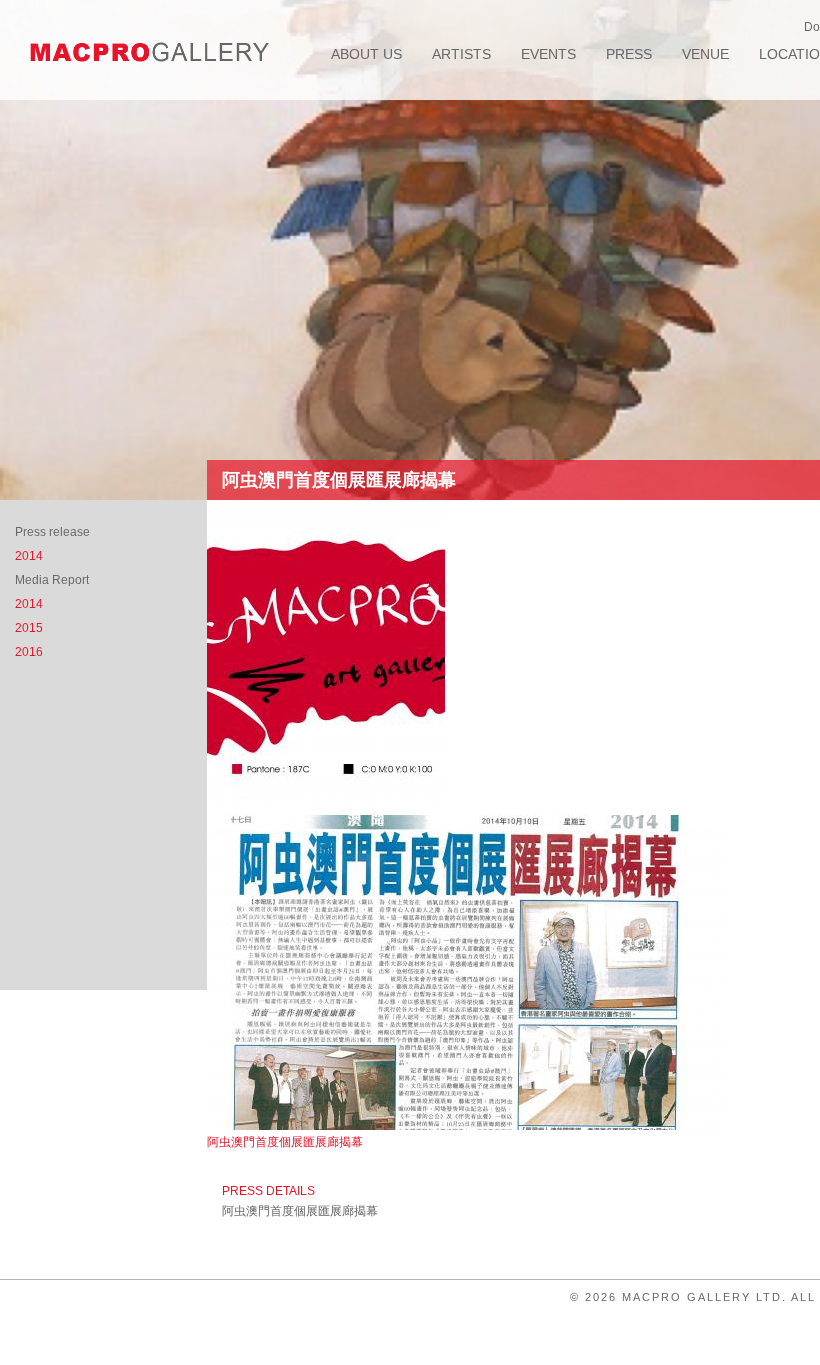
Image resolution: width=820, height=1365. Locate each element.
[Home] (150, 52)
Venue (705, 54)
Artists (461, 54)
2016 (29, 652)
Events (548, 54)
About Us (366, 54)
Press (629, 54)
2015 (29, 628)
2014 (29, 556)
====
YOUR INSTRUCTIONS: Print the complete listing exactly as it stands, without its pictures.

EXERCISE OUTPUT:
Image resolution: width=820, height=1365. Locate each element.
[Home] (150, 52)
Venue (705, 54)
Artists (461, 54)
2016 (29, 652)
Events (548, 54)
About Us (366, 54)
Press (629, 54)
2015 (29, 628)
2014 (29, 556)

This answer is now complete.